A BUS driver involved in a fatal road crash in Co Meath has been jailed for three years.

Sorin Dinu (45), Castlecurragh Heath, Mulhuddart, Dublin 15, was driving a Bus Éireann coach when his vehicle became airborne at a roundabout on the old Dublin-Galway road near Enfield on February 23rd, 2009, and struck the top of an SUV driven by Cathal O’Leary (37).

Mr O’Leary, who was driving to work in Dublin, died instantly.

The defendant, who had originally denied a charge of dangerous driving causing the death of Mr O’Leary at Johnstown, Enfield, Co Meath, pleaded guilty on the fourth day of his trial at Trim Circuit Court earlier this year.

The court heard the bus was approaching the roundabout on a misty morning just before 6.30am when it veered to the right onto the wrong side of the road, colliding with the raised island in the centre of the roundabout.

The bus became airborne and its rear undercarriage struck the top of Mr O’Leary’s SUV, which was on the opposite side of the roundabout. The bus continued on and crashed through a fence and into a field before coming to a halt 48m away.

The court was told the tachograph in the bus showed it had been travelling at 75km/h as it entered the mouth of the roundabout.

The defendant had told gardaí the brakes in the bus had failed to respond as he approached the roundabout.

However, a subsequent inspection found the vehicle was in good mechanical order and the brakes were working properly.

A forensic examination of the scene found no sign of brake marks on the road.

Sentence had been adjourned until yesterday to allow time for the preparation of a probation report on the defendant and victim impact statements from Mr O’Leary’s partner and family.

Elizabeth Finn, the dead man’s partner, who had been a front-seat passenger in his jeep on the day of the crash, told the court they had talked of having a family and growing old together, but the world had stopped for her the day he died.

She could no loner go places they had gone together. “There were too many reminders,” she said.

She had suffered stress and trauma and had become withdrawn, finding it difficult some days even to get up, she said.

Lorraine O’Leary, the dead man’s sister, told the court he had been a great son, brother and uncle, and that his death had left the family with an unbearable amount of pain.

“Our grief has been exacerbated by the media coverage of the trial, especially the television image of the crashed vehicles,” she said.

The defendant, a father of two, broke down in the witness box and sobbed as he extended his sympathy to the family.

“I want to express my endless sorrow for the unfortunate incident which caused his death.
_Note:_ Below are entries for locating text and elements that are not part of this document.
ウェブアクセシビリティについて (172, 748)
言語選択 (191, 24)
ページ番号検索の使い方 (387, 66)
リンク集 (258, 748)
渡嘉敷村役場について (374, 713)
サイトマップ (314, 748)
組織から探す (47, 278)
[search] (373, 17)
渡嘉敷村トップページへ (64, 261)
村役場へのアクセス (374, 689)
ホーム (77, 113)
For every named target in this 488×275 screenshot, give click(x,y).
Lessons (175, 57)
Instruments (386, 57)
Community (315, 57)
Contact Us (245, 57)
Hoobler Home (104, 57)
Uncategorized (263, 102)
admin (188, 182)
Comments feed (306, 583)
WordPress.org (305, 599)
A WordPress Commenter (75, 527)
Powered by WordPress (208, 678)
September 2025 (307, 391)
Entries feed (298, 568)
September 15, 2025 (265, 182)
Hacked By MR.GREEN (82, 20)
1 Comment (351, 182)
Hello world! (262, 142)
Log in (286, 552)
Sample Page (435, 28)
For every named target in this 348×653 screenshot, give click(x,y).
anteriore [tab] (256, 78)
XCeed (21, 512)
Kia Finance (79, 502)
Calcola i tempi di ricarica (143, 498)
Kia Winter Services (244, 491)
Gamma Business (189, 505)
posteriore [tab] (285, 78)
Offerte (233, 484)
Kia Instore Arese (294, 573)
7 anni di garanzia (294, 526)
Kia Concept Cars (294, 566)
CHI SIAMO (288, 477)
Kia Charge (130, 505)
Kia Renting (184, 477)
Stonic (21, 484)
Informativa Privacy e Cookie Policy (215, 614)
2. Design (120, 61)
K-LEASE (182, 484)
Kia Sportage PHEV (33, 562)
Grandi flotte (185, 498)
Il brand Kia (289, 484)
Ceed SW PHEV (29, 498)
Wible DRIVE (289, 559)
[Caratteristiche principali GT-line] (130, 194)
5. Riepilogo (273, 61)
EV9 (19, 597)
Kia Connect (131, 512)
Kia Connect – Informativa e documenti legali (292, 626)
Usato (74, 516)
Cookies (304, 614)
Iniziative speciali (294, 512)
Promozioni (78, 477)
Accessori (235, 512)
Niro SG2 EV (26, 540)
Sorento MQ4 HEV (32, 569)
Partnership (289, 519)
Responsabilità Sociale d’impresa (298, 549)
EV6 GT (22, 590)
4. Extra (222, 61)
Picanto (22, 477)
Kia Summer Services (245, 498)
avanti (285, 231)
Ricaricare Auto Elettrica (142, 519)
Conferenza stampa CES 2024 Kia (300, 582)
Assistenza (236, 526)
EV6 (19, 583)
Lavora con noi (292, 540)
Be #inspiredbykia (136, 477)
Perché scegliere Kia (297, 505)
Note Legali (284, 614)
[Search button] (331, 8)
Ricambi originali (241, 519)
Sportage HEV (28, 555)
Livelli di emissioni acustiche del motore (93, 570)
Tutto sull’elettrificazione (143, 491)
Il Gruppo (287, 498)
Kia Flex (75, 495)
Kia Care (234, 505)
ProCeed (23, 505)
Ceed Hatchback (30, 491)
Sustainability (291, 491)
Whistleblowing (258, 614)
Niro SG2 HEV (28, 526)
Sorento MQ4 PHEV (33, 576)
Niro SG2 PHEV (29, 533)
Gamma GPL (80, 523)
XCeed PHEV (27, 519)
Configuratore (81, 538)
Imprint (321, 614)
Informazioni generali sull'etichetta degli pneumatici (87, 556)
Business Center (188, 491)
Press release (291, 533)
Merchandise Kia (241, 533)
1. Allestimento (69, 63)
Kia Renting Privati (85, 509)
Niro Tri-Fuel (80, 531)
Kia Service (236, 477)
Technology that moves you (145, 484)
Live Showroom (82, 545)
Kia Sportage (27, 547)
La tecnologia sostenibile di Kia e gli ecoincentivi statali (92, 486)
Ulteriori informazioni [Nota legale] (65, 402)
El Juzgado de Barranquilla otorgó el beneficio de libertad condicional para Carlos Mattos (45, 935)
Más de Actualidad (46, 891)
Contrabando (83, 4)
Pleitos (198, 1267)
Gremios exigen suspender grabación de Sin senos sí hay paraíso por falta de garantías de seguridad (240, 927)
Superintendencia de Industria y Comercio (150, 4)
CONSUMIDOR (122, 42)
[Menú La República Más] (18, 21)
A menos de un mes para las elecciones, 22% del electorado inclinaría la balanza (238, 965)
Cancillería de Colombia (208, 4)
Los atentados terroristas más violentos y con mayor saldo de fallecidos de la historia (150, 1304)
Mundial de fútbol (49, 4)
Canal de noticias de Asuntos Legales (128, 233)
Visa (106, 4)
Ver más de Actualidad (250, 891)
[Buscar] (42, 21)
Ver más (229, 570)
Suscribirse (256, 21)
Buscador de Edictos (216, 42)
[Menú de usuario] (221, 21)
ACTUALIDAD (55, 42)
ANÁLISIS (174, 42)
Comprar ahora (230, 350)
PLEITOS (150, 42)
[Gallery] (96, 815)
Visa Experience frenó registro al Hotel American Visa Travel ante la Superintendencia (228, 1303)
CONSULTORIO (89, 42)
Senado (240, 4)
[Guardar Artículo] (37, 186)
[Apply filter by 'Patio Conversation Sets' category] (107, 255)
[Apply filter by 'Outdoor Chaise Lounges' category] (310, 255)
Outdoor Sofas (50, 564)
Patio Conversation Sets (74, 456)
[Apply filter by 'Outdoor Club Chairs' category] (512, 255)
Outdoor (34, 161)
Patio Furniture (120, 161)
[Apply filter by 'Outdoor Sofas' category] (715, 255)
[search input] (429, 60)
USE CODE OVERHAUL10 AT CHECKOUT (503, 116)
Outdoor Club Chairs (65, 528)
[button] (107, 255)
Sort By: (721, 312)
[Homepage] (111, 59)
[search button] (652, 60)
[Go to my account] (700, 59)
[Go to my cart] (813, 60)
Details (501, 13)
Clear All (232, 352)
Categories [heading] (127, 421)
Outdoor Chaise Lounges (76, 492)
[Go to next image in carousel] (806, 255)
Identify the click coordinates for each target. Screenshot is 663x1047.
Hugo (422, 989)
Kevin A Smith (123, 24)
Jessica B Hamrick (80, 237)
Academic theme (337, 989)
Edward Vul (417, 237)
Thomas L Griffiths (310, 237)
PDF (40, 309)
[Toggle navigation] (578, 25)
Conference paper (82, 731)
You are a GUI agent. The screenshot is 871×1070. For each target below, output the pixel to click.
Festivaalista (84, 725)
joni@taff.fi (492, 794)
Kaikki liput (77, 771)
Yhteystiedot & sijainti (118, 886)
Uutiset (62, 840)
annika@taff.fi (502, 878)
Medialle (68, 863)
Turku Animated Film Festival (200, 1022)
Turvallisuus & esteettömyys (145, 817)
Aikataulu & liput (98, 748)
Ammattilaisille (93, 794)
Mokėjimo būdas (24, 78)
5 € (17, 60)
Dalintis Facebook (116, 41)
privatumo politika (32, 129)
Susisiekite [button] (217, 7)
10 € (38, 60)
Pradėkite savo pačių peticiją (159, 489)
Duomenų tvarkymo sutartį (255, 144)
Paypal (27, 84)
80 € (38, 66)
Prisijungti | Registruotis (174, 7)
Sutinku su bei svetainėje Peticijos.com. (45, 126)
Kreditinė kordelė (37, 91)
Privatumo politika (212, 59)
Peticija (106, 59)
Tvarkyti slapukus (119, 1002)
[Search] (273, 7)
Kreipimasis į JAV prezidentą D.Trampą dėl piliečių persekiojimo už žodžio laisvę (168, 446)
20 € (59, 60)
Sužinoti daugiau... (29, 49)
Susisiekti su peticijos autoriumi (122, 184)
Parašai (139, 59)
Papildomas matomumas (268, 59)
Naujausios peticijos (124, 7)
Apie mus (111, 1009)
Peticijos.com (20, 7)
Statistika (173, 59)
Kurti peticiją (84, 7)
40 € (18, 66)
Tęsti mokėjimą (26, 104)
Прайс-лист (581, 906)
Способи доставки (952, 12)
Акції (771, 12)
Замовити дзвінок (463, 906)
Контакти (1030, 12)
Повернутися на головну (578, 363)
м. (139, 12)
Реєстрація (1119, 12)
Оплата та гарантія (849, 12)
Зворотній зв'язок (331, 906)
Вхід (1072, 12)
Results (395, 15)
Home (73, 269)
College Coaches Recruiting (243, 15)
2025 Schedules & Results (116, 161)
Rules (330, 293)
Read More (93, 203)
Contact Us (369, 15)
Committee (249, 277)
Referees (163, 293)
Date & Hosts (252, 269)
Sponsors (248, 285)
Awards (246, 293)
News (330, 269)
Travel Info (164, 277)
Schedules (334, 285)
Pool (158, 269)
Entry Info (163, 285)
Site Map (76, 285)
I don’t know what happened. I am asking myself a thousand times what happened but there is no answer,” he said.

A defence barrister told the court his client, who had come to Ireland from Romania in 2002, had been under stress at work prior to the crash as he had been told he was to be made redundant and had feared that he would not be able to maintain the payments on his mortgage loan.

His client had to work one of his rest days in the previous week, had only five hours’ sleep on the night before the incident, and a psychiatric report indicated he may have fallen asleep at the wheel just before the incident, the barrister added.

Judge Michael O’Shea said the evidence had shown that the defendant had failed to approach the roundabout at the proper speed and had allowed the bus to go out of control.

He said Cathal O’Leary was irreplaceable and his loss was catastrophic, and while the incident had been a tragedy for Sorin Dinu, he still had his life to look forward to.

The judge imposed a prison sentence of three years and a 10-year driving ban.